Ce mercredi 15 mai 2024, Emmanuel Macron a sollicité la mise en place de l'état d'urgence en Nouvelle-Calédonie, qui sera effective à partir de 20h, heure parisienne. Que signifie cette décision pour les habitants de la Nouvelle-Calédonie ?
TL;DR
- Macron instaure l’état d’urgence en Nouvelle-Calédonie.
- La situation est insurrectionnelle avec des morts et des blessés.
- Des mesures d’urgence et des renforts sont prévus.
État d’urgence en Nouvelle-Calédonie
Devant une situation qualifiée d’« insurrectionnelle » par le ministère de l’Intérieur et des Outre-Mer, Emmanuel Macron a pris une décision radicale ce mercredi 15 mai 2024 : l’instauration de l’état d’urgence en Nouvelle-Calédonie, dont le décret entrera en vigueur à 20h, heure de Paris. Trois jours d’émeutes ont conduit à la mort de quatre personnes, dont un gendarme, et ont fait des centaines de blessés.
Un arsenal juridique pour rétablir l’ordre
Face à ces « circonstances de danger imminent d’atteinte grave à l’ordre public », l’état d’urgence, qui est une palette d’outil juridique permettant le rétablissement de l’ordre, sera en vigueur pour une période de 12 jours. Des mesures exceptionnelles seront prises, parmi lesquelles l’instauration d’un couvre-feu, la fermeture des bars ou des lieux des réunions, la dissolution de groupement ou association, et les interdictions de manifestation.
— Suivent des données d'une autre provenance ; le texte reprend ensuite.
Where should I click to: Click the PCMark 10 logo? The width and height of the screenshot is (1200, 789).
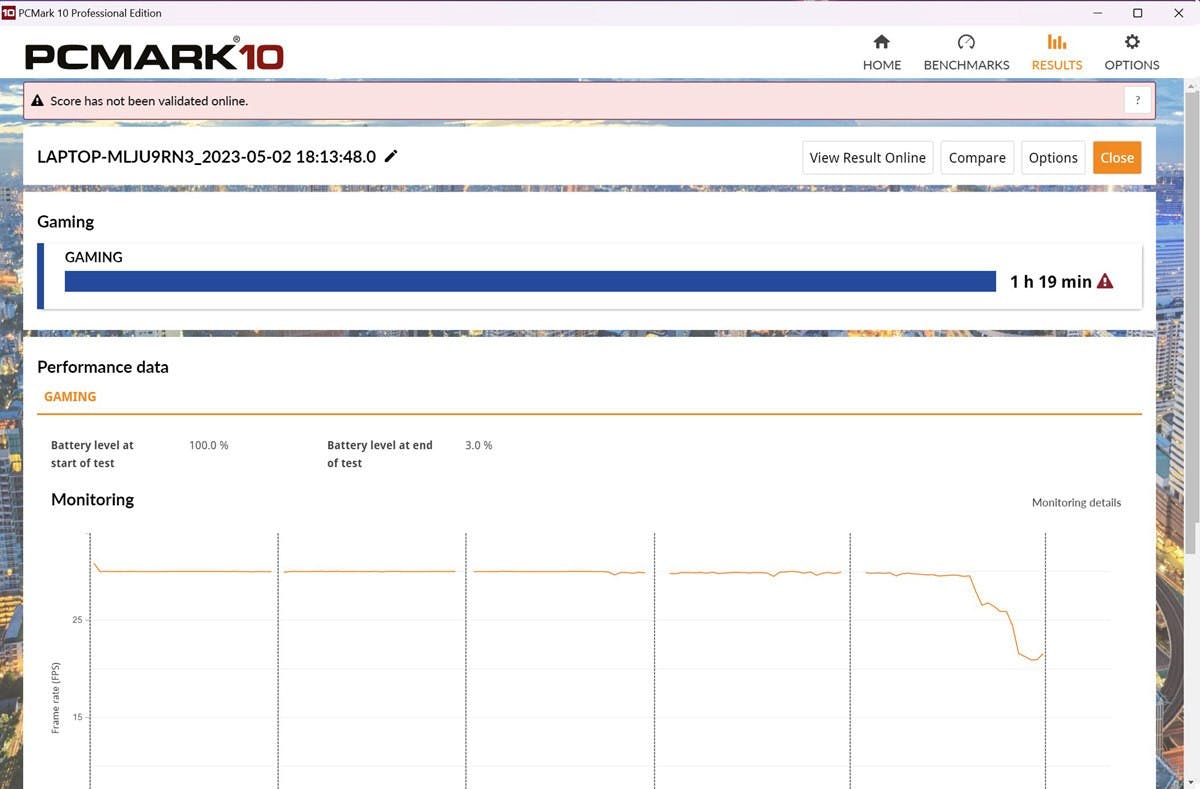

Assignation à domicile et sanctions pénales
Par ailleurs, ce statut octroie aux autorités le pouvoir d’assigner certains individus à leur domicile. Il est à noter que la violation de ces mesures entraîne des sanctions pénales conséquentes : jusqu’à six mois de prison et 7 500 euros d’amende pour une simple violation, et jusqu’à trois ans d’emprisonnement et 45 000 euros d’amende pour une violation d’assignation à résidence.
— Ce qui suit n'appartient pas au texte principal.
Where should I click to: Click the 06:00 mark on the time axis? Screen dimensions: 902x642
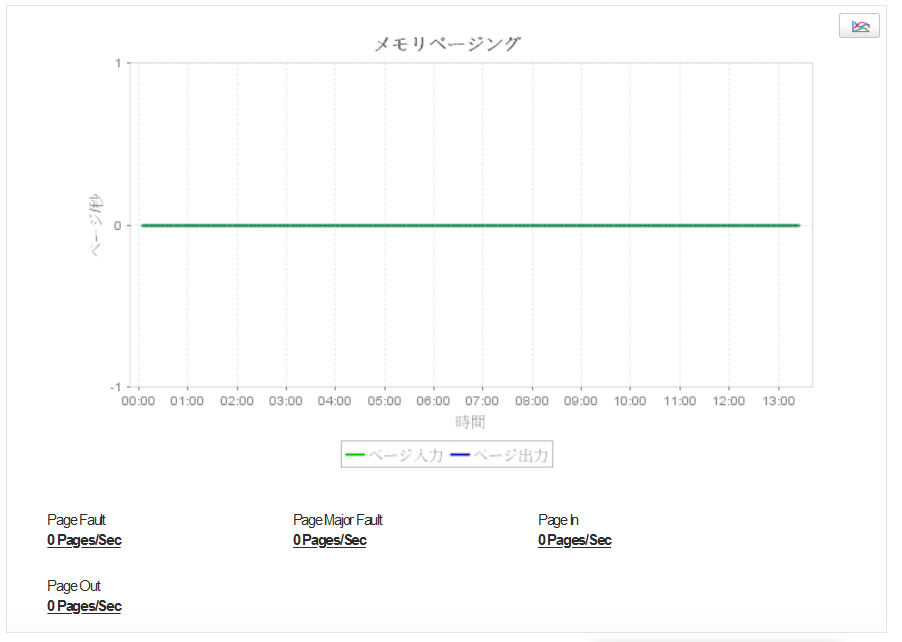tap(433, 400)
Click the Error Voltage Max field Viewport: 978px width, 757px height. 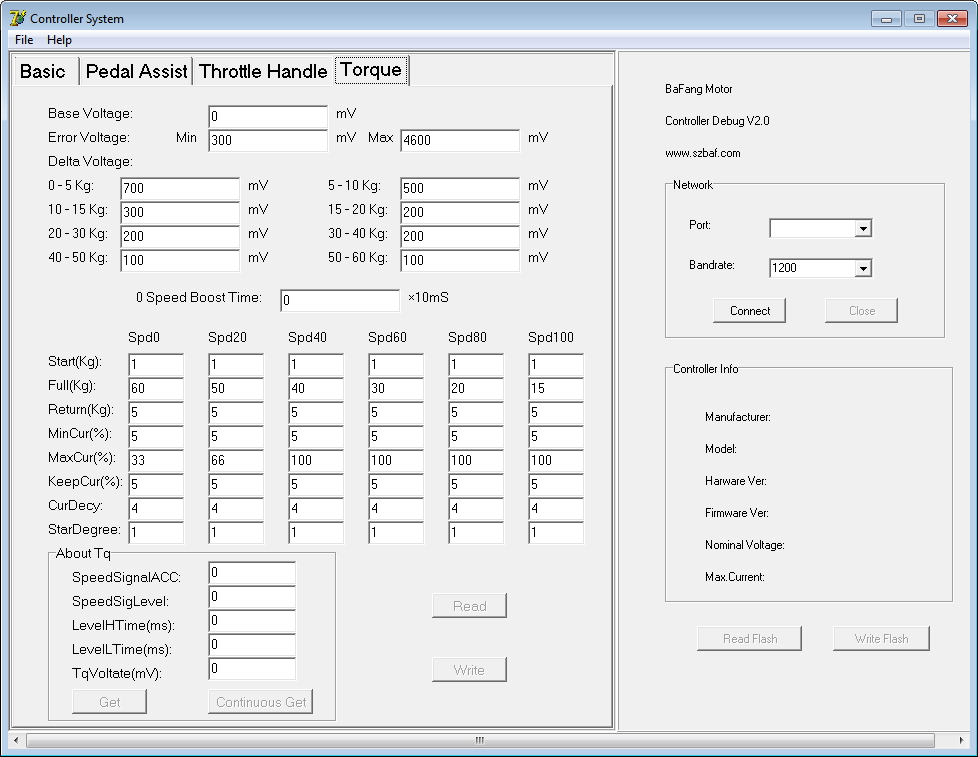coord(460,140)
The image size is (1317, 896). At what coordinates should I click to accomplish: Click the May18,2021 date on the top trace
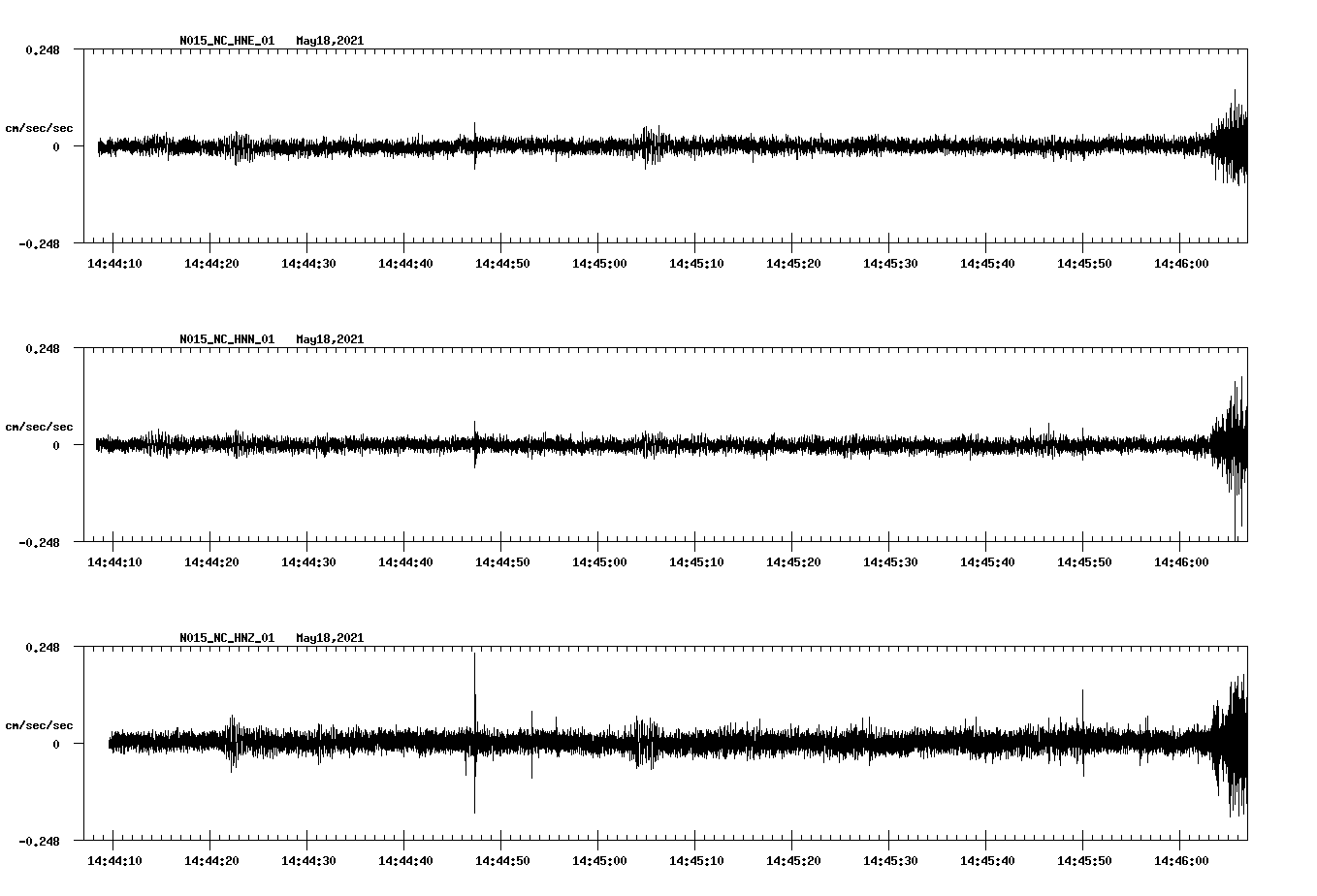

Des renforts sur le chemin
Enfin, pour faire face à cette crise, le ministère de l’Intérieur a annoncé l’envoi de 500 renforts supplémentaires aux 1 800 forces de l’ordre déjà présentes sur le terrain. Des escadrons de la gendarmerie mobile, des sections de la CRS 8 spécialisées dans le maintien de l’ordre, et des effectifs du GIGN et du Raid sont attendus dans les prochaines heures. L’armée n’interviendra pas, mais participera à l’acheminement des forces de l’ordre.